Once the index is created, the number of shards can't be increased or decreased; however, you can increase or decrease the number of replicas at any time after index creation. So it is better to choose the number of required shards for an index at the time of index creation.
Creating an Index
Let's begin by creating our first index and give this index a name, which is book
in this case. After executing the following command, an index with five shards and one replica will be created:
curl –XPUT 'localhost:9200/books/'
Tip
Uppercase letters and blank spaces are not allowed in index names.
Indexing a document in Elasticsearch
Similar to all databases, Elasticsearch has the concept of having a unique identifier for each document that is known as _id
. This identifier is created in two ways, either you can provide your own unique ID while indexing the data, or if you don't provide any id, Elasticsearch creates a default id for that document. The following are the examples:
curl -XPUT 'localhost:9200/books/elasticsearch/1' -d '{ "name":"Elasticsearch Essentials", "author":"Bharvi Dixit", "tags":["Data Analytics","Text Search","Elasticsearch"], "content":"Added with PUT request" }'
On executing above command, Elasticsearch will give the following response:
{"_index":"books","_type":"elasticsearch","_id":"1","_version":1,"created":true}
However, if you do not provide an id, which is 1
in our case, then you will get the following error:
No handler found for uri [/books/elasticsearch] and method [PUT]
The reason behind the preceding error is that we are using a PUT
request to create a document. However, Elasticsearch has no idea where to store this document (no existing URI for the document is available).
If you want the _id
to be auto generated, you have to use a POST
request. For example:
curl -XPOST 'localhost:9200/books/elasticsearch' -d '{ "name":"Elasticsearch Essentials", "author":"Bharvi Dixit", "tags":["Data Anlytics","Text Search","Elasticsearch"], "content":"Added with POST request" }'
The response from the preceding request will be as follows:
{"_index":"books","_type":"elasticsearch","_id":"AU-ityC8xdEEi6V7cMV5","_version":1,"created":true}
If you open the localhost:9200/_plugin/head
URL, you can perform all the CRUD operations using the HEAD plugin as well:
Some of the stats that you can see in the preceding image are these:
- Cluster name:
elasticsearch_cluster
- Node name:
node-1
- Index name: books
- No. of primary shards: 5
- No. of docs in the index: 2
- No. of unassigned shards (replica shards): 5
Note
Cluster states in Elasticsearch
An Elasticsearch cluster can be in one of the three states: GREEN, YELLOW, or RED. If all the shards, meaning primary as well as replicas, are assigned in the cluster, it will be in the GREEN state. If any one of the replica shards is not assigned because of any problem, then the cluster will be in the YELLOW state. If any one of the primary shards is not assigned on a node, then the cluster will be in the RED state. We will see more on these states in the upcoming chapters. Elasticsearch never assigns a primary and its replica shard on the same node.
Fetching documents
We have stored documents in Elasticsearch. Now we can fetch them using their unique ids with a simple GET
request.
Get a complete document
We have already indexed our document. Now, we can get the document using its document identifier by executing the following command:
curl -XGET 'localhost:9200/books/elasticsearch/1'?pretty
The output of the preceding command is as follows:
{ "_index" : "books", "_type" : "elasticsearch", "_id" : "1", "_version" : 1, "found" : true, "_source":{"name":"Elasticsearch Essentials","author":"Bharvi Dixit", "tags":["Data Anlytics","Text Search","ELasticsearch"],"content":"Added with PUT request"} }
Note
pretty
is used in the preceding request to make the response nicer and more readable.

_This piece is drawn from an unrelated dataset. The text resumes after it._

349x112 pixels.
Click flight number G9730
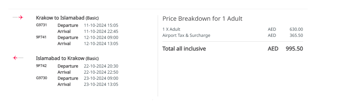tap(41, 78)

As you can see, there is a _source
field in the response. This is a special field reserved by Elasticsearch to store all the JSON data. There are options available to not store the data in this field since it comes with an extra disk space requirement. However, this also helps in many ways while returning data from ES, re-indexing data, or doing partial document updates. We will see more on this field in the next chapters.
If the document did not exist in the index, the _found
field would have been marked as false.
Getting part of a document
Sometimes you need only some of the fields to be returned instead of returning the complete document. For these scenarios, you can send the names of the fields to be returned inside the _source
parameter with the GET
request:
curl -XGET 'localhost:9200/books/elasticsearch/1'?_source=name,author
The response of Elasticsearch will be as follows:
{ "_index":"books", "_type":"elasticsearch", "_id":"1", "_version":1, "found":true, "_source":{"author":"Bharvi Dixit","name":"Elasticsearch Essentials"} }
Updating documents
It is possible to update documents in Elasticsearch, which can be done either completely or partially, but updates come with some limitations and costs. In the next sections, we will see how these operations can be performed and how things work behind the scenes.
Updating a whole document
To update a whole document, you can use a similar PUT
/POST
request, which we had used to create a new document:
curl -XPUT 'localhost:9200/books/elasticsearch/1' -d '{ "name":"Elasticsearch Essentials", "author":"Bharvi Dixit", "tags":["Data Analytics","Text Search","Elasticsearch"], "content":"Updated document", "publisher":"pact-pub" }'
The response of Elasticsearch looks like this:
{"_index":"books","_type":"elasticsearch","_id":"1","_version":2,"created":false}
If you look at the response, it shows _version
is 2
and created
is false
, meaning the document is updated.
Updating documents partially
Instead of updating the whole document, we can use the _update
API to do partial updates. As shown in the following example, we will add a new field, updated_time
, to the document for which a script parameter has been used. Elasticsearch uses Groovy scripting by default.
Note
Scripting is by default disabled in Elasticsearch, so to use a script you need to enable it by adding the following parameter to your elasticsearch.yml
file:
script.inline: on
curl -XPOST 'localhost:9200/books/elasticsearch/1/_update' -d '{ "script" : "ctx._source.updated_time= \"2015-09-09T00:00:00\"" }'
The response of the preceding request will be this:
{"_index":"books","_type":"elasticsearch","_id":"1","_version":3}
It shows that a new version has been created in Elasticsearch.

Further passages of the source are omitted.